**TEXT EXTRACT**
──────

Sign languages, each possessing distinctive linguistic patterns, are the principal means of communication for the deaf in society. Smart sensor innovations, integrated with AI and Machine Learning (ML), make wearable systems more powerful. The main goal of this research is to develop a wearable device-based sign language recognition system that uses deep convolutional neural networks to enable real-time interpretation and translation. The technical features of gesture recognition and sign-language-specific syntactic rules are highlighted using progression learning.

Glove-based systems can significantly influence numerous application fields because hand gestures are capable of conveying especially important data. Each gesture is classified using a deep learning algorithm, based on CNN, that continuously learns and extracts characteristics, employing a progression learning technique for this continuous learning process. A progression learning algorithm can be trained on this sign knowledge and correlate a certain hand gesture with its associated sign by gathering a moderate amount of information for every single word, divided and separated from the sentences, to provide an input. Progression networks are a step in the right direction since they resist forgetting and may use existing knowledge by making indirect links to previously learned elements, such as words and characters. Real-time hand gesture recognition is one of the most difficult study areas in human–computer interaction. Progression networks are an initial step towards developing a fully continuous learning agent because they have the components needed to learn several tasks sequentially while also facilitating transfer and being resistant to catastrophic forgetting.

The system should recognize sign language sentences when words are in a syntax-specific order. This means that the proposed PLD-CNN system analyzes signals, words, and the arrangement of sentences and language. The algorithm learns to recognize full phrases by interpreting sequential sign language patterns and structures through iterative improvement, improving hearing-impaired communication.

A MATLAB program was developed to prepare the inertial measurement unit (IMU) data. The IMU data are first preprocessed using a moving average filter, and then the smoothed IMU data are saved in separate CSV files. Sign languages differ by place, but they share fundamental gestures. This research develops a glove-input sign language recognition system for people in the deaf and hard-of-hearing communities. Training is performed on datasets containing several sign languages in order to address sign language variety. PLD-CNNs and HMMs help the system comprehend the rules of grammar and recognize certain gestures in order to establish a global sign language recognition system.

Figure 1 depicts the overall implementation procedure of the PLD-CNN algorithm for sign language prediction.

──────

**PROVIDED DATA**
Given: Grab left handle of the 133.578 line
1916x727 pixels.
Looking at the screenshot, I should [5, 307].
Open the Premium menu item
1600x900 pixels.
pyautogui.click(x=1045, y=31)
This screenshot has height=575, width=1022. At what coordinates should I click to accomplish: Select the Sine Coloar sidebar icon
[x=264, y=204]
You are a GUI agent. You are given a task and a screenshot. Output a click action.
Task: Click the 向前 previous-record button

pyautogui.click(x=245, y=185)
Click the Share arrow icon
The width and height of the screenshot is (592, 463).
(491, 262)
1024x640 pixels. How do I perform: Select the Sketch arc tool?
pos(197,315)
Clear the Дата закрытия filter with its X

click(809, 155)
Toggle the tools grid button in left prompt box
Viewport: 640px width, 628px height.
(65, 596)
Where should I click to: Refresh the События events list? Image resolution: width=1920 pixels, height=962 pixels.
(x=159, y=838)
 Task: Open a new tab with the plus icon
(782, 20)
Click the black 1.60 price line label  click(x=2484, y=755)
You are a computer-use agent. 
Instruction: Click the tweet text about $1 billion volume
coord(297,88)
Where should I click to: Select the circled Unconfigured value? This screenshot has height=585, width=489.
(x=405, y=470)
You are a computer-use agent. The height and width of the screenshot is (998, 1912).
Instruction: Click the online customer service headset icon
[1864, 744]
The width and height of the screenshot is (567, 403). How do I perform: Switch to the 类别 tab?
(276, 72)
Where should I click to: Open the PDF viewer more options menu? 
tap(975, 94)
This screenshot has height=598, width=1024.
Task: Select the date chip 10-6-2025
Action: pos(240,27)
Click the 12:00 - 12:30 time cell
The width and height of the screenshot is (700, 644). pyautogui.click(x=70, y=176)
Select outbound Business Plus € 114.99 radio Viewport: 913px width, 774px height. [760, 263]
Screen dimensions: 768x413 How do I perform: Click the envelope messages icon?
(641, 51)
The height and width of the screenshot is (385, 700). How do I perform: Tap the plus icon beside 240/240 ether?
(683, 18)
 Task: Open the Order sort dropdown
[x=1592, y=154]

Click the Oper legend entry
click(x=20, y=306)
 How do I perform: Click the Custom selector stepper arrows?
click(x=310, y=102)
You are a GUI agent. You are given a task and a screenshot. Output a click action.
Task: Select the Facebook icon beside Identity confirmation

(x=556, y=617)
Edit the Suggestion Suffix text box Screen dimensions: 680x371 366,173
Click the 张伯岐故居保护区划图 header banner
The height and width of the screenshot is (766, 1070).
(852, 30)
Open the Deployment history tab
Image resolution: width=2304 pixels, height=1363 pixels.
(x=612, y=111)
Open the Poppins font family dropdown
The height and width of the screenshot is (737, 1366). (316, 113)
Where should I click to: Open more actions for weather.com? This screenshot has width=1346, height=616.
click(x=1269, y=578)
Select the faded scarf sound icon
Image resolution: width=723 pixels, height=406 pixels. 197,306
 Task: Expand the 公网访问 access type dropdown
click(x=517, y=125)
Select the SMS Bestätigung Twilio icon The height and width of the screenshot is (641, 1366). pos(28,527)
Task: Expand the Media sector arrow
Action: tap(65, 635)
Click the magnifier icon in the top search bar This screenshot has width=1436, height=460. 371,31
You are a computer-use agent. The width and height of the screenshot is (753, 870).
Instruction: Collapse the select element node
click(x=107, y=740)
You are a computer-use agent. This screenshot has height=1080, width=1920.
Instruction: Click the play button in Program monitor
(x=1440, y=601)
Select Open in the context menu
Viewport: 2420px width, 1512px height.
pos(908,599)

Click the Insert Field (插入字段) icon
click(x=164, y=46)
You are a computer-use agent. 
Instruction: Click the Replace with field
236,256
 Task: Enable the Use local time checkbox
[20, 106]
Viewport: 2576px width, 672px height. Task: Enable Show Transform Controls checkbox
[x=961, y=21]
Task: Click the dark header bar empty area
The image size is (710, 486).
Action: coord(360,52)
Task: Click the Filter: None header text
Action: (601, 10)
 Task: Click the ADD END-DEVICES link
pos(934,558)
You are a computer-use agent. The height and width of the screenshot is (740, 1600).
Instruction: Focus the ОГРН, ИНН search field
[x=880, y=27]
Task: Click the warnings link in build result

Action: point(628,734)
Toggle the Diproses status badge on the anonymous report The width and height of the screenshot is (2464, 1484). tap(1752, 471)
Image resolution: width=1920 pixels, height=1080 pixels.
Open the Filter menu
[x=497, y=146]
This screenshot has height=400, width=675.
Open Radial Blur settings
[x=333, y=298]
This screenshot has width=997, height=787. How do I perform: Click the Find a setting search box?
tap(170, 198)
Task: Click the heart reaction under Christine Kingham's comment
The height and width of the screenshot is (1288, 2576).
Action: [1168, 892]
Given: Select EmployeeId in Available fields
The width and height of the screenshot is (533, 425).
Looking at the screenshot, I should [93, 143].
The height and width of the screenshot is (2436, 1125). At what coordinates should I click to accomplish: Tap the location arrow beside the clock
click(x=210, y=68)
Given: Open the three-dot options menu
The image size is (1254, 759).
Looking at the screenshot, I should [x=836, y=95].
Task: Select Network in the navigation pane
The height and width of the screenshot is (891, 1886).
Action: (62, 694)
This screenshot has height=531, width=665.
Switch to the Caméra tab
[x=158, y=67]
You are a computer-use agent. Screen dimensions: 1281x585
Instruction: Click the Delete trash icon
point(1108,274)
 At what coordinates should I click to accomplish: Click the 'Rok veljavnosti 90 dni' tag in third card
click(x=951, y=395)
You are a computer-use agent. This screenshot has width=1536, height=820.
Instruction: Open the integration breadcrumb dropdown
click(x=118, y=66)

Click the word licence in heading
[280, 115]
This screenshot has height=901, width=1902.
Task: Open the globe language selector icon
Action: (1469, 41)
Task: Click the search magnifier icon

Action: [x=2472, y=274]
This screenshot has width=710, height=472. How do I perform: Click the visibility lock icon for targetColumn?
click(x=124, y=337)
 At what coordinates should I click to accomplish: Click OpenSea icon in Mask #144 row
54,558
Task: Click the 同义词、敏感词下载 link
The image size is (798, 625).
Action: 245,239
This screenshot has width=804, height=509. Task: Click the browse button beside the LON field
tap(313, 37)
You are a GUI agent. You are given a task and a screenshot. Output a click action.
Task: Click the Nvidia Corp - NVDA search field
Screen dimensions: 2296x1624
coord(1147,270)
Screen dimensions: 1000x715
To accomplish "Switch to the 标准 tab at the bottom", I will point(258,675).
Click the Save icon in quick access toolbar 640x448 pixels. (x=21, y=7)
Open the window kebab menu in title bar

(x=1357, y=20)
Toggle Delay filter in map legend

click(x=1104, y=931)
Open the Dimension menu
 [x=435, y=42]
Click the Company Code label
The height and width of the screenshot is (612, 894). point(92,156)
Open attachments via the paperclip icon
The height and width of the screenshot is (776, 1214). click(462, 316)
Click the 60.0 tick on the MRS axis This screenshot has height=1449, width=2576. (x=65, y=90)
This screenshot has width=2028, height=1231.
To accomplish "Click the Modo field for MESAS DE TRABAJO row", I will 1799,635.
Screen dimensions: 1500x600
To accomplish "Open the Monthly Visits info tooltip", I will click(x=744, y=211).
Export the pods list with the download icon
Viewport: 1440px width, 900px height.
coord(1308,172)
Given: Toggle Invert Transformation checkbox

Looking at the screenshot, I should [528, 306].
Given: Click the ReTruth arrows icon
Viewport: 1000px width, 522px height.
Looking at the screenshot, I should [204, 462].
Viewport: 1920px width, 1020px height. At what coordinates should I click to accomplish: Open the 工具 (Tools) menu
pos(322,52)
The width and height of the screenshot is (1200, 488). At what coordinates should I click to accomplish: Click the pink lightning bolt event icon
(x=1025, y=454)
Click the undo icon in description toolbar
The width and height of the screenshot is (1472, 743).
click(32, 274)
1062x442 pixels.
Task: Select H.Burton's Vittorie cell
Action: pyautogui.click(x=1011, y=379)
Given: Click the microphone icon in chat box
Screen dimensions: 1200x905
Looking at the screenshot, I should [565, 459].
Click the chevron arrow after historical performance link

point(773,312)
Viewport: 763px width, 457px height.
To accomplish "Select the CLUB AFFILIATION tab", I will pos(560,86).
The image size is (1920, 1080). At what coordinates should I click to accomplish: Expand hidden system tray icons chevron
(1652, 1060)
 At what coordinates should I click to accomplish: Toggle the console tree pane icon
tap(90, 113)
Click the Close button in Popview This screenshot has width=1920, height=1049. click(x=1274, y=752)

──────

**WHAT THE TASK ASKS**
Reproduce verbatim the portion of the sign language recognition text that opens with the words containing "A MATLAB program" and closes with "language recognition system.".

**THE OUTPUT**
A MATLAB program was developed to prepare the inertial measurement unit (IMU) data. The IMU data are first preprocessed using a moving average filter, and then the smoothed IMU data are saved in separate CSV files. Sign languages differ by place, but they share fundamental gestures. This research develops a glove-input sign language recognition system for people in the deaf and hard-of-hearing communities. Training is performed on datasets containing several sign languages in order to address sign language variety. PLD-CNNs and HMMs help the system comprehend the rules of grammar and recognize certain gestures in order to establish a global sign language recognition system.